● **What you are asked to do**: Return the following from the records below: each line, word for word, starting with the line that contains "The image size is (1456, 819). Task: Click" and going on through the line that contains "This screenshot has width=1563, height=784.", with nothing outside that range.
%%
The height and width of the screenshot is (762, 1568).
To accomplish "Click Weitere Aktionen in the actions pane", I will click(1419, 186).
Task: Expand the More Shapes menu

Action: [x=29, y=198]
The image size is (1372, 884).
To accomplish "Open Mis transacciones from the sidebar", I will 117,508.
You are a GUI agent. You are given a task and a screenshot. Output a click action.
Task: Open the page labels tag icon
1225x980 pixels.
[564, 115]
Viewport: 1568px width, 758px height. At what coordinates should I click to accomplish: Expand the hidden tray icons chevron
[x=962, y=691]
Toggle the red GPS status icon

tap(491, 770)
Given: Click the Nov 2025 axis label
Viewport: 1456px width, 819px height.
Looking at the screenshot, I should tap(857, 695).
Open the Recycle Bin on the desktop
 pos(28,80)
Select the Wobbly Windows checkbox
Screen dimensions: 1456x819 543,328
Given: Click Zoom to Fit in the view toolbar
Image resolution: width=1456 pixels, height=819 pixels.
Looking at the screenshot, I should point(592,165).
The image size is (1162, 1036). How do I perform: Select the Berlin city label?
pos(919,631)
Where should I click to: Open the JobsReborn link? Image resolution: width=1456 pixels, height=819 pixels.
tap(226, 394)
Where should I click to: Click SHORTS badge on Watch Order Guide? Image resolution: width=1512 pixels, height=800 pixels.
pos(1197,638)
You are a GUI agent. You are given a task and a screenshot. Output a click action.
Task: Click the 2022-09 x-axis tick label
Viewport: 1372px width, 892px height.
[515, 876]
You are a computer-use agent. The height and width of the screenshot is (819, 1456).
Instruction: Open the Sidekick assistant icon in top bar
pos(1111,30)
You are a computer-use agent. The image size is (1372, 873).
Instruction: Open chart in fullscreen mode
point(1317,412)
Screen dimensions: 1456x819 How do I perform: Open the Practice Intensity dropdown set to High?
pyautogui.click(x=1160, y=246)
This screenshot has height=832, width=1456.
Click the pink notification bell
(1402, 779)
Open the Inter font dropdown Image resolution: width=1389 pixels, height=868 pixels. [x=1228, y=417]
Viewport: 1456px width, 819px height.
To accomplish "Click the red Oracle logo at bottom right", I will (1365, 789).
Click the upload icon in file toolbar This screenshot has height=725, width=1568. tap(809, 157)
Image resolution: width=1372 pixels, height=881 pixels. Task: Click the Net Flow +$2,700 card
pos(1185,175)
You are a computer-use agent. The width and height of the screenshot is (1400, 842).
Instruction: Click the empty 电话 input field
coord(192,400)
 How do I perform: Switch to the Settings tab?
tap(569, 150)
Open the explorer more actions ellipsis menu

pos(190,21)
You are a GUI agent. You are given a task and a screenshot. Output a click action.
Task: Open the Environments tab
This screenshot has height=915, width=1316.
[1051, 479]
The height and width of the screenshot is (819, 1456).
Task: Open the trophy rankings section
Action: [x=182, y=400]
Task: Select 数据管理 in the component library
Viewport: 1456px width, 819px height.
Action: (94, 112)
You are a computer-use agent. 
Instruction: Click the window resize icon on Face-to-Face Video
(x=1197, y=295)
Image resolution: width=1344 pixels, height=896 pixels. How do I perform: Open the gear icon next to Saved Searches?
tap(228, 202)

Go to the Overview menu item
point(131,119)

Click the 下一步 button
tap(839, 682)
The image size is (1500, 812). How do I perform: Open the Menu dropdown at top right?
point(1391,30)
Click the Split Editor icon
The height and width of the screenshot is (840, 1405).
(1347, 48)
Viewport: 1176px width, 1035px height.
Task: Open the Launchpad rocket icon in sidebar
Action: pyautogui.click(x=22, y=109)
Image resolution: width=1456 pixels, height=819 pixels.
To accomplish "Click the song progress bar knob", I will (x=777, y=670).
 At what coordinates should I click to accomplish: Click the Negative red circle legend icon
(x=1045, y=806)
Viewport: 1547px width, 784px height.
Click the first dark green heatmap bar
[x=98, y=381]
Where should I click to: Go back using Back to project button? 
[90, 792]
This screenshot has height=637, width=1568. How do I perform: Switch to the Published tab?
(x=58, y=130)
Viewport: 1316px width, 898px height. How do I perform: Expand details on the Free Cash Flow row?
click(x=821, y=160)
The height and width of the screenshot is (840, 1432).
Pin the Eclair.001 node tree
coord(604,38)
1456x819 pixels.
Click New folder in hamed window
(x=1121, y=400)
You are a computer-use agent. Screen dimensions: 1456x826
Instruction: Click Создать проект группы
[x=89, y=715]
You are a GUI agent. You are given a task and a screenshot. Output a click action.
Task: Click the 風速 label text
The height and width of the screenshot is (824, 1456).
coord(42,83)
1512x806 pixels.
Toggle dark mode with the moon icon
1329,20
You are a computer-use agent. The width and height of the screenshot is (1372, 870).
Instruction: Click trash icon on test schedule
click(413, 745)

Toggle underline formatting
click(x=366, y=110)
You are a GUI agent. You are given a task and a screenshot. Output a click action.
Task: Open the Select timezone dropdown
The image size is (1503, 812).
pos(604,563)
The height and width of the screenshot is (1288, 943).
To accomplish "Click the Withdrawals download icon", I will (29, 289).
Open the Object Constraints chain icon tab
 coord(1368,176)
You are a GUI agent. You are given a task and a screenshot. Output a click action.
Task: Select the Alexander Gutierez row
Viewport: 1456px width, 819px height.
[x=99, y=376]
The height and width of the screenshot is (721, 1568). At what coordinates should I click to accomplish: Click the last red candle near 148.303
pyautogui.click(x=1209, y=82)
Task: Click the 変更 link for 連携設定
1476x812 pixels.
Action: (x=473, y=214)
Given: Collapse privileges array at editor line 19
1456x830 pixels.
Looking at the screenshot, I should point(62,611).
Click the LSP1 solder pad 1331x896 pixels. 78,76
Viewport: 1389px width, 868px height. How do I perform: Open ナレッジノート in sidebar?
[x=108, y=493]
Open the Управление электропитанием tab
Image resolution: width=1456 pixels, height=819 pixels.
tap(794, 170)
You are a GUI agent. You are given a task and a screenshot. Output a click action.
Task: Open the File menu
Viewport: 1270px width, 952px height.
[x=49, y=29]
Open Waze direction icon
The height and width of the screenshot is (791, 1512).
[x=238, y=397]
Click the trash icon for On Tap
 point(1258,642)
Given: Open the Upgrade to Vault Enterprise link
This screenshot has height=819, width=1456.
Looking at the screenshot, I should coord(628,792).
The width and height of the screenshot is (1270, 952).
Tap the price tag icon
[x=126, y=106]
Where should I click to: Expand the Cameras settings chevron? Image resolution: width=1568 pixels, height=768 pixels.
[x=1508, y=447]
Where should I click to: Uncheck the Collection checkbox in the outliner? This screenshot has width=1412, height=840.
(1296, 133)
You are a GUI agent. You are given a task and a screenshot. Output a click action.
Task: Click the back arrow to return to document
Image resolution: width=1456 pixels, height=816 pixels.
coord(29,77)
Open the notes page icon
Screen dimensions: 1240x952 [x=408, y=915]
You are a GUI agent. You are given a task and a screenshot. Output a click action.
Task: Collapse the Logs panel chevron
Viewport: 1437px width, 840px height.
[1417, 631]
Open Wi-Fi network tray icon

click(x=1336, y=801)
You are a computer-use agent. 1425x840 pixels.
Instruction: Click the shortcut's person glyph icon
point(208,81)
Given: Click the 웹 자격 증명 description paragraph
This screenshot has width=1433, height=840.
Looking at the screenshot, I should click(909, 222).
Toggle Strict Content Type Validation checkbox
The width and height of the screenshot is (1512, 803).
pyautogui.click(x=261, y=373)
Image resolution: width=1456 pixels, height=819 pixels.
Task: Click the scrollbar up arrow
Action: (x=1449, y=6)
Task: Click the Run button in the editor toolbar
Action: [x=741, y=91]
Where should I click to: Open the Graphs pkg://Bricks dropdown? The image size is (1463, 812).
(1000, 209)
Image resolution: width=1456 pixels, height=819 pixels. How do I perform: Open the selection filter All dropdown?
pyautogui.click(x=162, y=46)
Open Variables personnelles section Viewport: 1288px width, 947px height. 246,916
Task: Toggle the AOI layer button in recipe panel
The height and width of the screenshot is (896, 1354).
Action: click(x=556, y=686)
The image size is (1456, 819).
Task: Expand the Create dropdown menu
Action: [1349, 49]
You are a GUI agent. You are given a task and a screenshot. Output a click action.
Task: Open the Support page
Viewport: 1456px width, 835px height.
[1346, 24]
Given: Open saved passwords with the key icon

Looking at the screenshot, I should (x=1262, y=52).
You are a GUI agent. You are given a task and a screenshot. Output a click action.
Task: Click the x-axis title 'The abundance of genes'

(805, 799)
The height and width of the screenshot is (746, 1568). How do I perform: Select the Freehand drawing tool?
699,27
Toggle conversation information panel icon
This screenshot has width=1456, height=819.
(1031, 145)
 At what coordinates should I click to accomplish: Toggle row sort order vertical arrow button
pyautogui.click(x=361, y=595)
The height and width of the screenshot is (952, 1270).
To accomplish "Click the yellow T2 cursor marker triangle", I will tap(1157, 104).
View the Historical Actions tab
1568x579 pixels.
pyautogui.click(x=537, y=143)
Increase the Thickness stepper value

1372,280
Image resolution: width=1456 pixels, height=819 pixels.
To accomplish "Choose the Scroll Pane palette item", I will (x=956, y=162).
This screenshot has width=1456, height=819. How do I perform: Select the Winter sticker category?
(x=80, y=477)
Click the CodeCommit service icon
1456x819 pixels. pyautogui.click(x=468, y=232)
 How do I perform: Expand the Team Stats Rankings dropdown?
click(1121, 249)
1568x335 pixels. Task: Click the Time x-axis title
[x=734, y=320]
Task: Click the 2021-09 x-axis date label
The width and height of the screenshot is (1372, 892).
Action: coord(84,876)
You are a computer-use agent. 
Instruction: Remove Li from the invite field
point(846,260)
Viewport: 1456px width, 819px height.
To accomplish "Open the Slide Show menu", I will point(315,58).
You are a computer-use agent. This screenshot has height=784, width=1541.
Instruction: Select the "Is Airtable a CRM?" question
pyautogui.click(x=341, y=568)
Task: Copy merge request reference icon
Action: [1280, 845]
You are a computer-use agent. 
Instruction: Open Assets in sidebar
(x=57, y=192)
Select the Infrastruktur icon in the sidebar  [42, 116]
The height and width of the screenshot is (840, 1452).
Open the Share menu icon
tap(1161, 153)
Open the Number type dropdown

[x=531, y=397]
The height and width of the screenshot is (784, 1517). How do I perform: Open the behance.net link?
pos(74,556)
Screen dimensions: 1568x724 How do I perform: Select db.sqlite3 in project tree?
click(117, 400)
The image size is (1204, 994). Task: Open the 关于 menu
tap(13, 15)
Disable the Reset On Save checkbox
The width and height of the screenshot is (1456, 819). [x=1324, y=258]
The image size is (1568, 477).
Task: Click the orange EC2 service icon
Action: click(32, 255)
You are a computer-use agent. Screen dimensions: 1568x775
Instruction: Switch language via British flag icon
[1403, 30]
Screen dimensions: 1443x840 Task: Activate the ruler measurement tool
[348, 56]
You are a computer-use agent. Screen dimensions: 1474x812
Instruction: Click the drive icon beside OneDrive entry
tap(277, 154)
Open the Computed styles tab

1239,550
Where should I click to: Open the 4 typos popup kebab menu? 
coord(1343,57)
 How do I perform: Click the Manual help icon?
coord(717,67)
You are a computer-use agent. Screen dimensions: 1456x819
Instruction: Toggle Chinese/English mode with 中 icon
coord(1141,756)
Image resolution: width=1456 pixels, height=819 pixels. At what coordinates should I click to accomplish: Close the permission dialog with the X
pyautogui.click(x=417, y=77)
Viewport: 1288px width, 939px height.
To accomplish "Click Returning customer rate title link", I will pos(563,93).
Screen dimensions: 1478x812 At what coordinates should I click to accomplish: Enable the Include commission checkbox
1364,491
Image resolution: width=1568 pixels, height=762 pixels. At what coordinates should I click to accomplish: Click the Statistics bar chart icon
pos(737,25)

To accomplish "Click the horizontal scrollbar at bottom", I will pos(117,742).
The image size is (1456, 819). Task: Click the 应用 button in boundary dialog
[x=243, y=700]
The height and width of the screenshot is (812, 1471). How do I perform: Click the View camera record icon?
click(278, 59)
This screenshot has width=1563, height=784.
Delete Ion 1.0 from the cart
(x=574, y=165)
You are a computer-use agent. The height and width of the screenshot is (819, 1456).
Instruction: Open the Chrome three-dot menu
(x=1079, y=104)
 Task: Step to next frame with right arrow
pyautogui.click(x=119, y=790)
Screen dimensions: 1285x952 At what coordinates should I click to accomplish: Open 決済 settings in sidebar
%%
● **Answer space**:
The image size is (1456, 819). Task: Click the 应用 button in boundary dialog
[x=243, y=700]
The height and width of the screenshot is (812, 1471). How do I perform: Click the View camera record icon?
click(278, 59)
This screenshot has width=1563, height=784.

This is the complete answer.